8. The learned Government Pleader relied upon the decision of this Court in Stale of Madras v. India Coffee Board, Batlagundu  11 S.T.C. 1, and contended that an order of assessment under the Sales Tax Act is single and indivisible and the revising authority under Section 12 whether it acts suo motu or at the instance of the assessee can only be deemed to have dealt with the assessment order as such and that there is no warrant to split up and dissect the order into two portions favourable and unfavourable to the assessee. In that case the Deputy Commissioner exercised his powers of revision after the assessee had exhausted his challenge to the order of assessment by preferring an appeal to the Tribunal and by preferring a revision to this Court. The question raised was whether the Deputy Commissioner was competent to exercise the revisional power at a stage when the orders of his subordinate were affirmed by the Appellate Tribunal and by this Court. This Court held that where an assessment has been the subject-matter of a final order of this Court under Section I2-B of the Act, the Deputy Commissioner had no jurisdiction to revise under Section 12. At page 6, Ramachandra Iyer, J., as he then was, observed as follows:
We have already pointed out that an order of assessment should be viewed as single and indivisible. In an appeal filed to the Appellate Tribunal under Section 12-A, although the Tribunal is not entitled to increase the assessment, there is nothing to preclude the Tribunal from considering the propriety of the order appealed against, that of the Commercial Tax Officer, in so far as it was against the State, provided the final order has not the effect of enhancing the tax liability. The appeal would, however, be against the order of assessment as a whole, in which the whole assessable turnover could be considered, though interference could be only in favour of the assessee, e.g., where the Commercial Tax Officer disallows the turnover on a wrong view, but equally wrongly included a turnover, an appeal can only be in regard to the order against the assessee. It would however be open to the Tribunal to retain or alter the assessment without increasing it by taking a correct view of. the whole matter and by deleting; the latter turnover and including the former in the assessable turnover.

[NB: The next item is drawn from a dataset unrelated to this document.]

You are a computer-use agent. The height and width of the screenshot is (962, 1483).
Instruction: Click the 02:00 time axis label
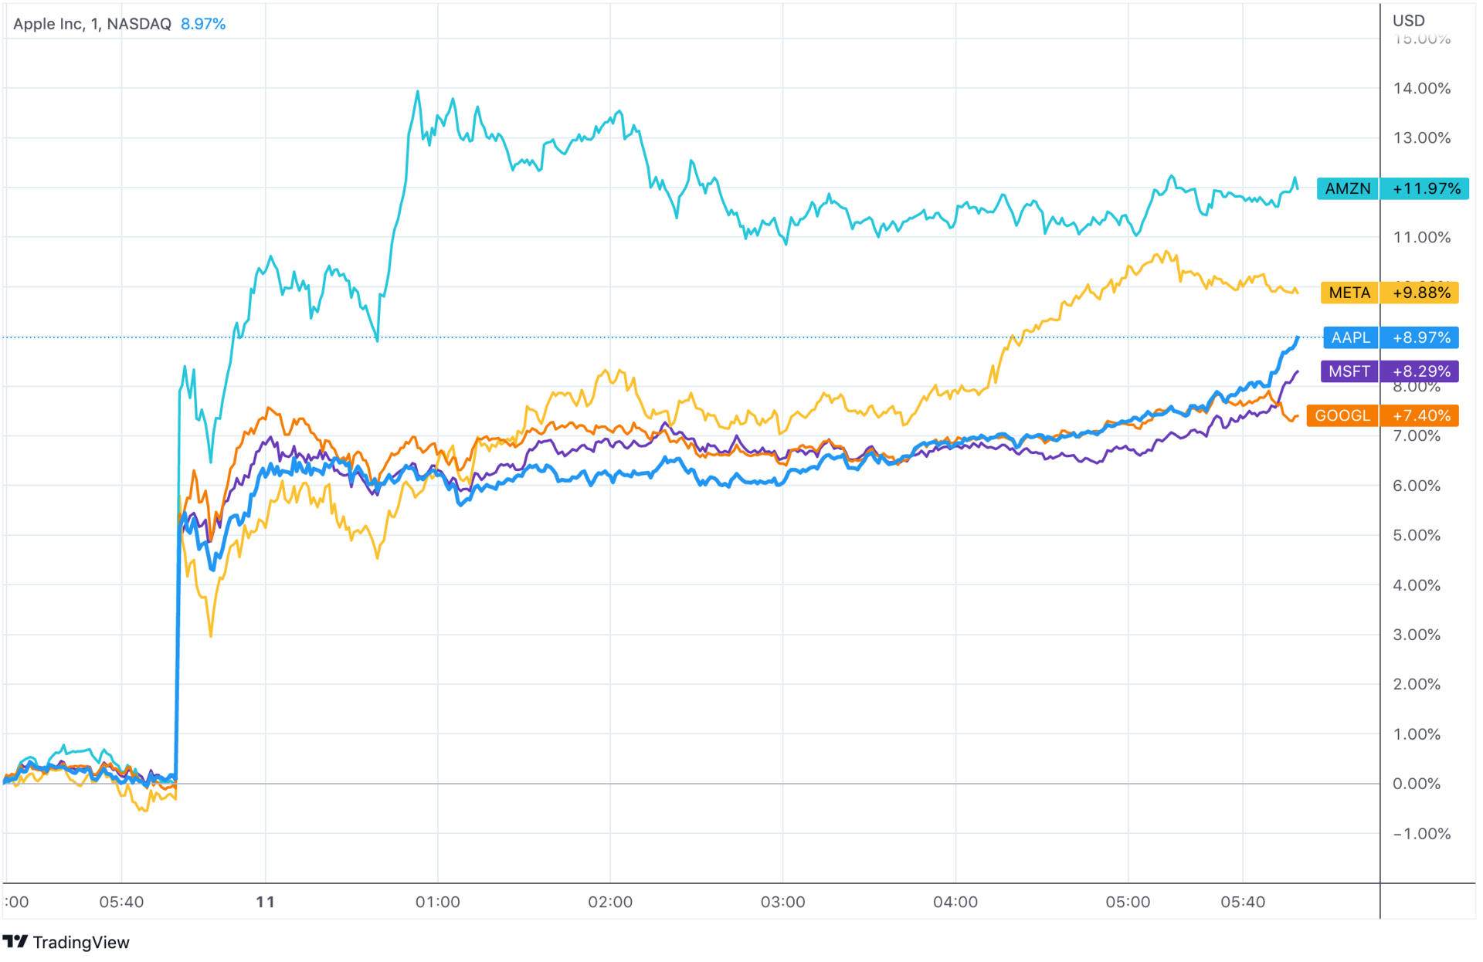(610, 902)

9. It must be noted that the learned Judges dealt with: the powers of the Appellate Tribunal dealing with an appeal by the assessee. The powers of the revising authority under Section 12 are of course not as comprehensive and wide as the appellate powers of the Tribunal and indeed the language of Section 12 defines unmistakeably the extent of the revisional power. The limit of the revisional jurisdiction is pegged down by the words legality, propriety or regularity. It is true that an argument was advanced before the learned Judges in Slate of Madras v. India Coffee Board, Batlagundu  11 S.T.C. 1, on behalf of the Government that there could be no question of any merger of the order of the Commercial Tax Officer in its entirety in the judgment either of the Appellate Tribunal or that of the High Court. The decision in the case however was rested not on the ground that the order of the Appellate Tribunal dixtiny guished the order of the Commercial Tax Officer or that the Order of the Commercial Tax Officer became merged with the order of the Appellate Tribunal. At page 7, the learned Judge observed thus :
The Appellate Tribunal held that the order of the Commercial Tax Officer was merged in the order of the Appellate Tribunal. Independent of any theory of merger of the order of the subordinate authority in the order of the appellate authority, we are of the view that the provisions of the Act do not warrant the existence of any power in the Deputy Commissioner to interfere under Section 12 of the Act with an order of the Commercial Tax Officer passed under Section 11, when such an order has itself been superseded by the order of the Appellate Tribunal.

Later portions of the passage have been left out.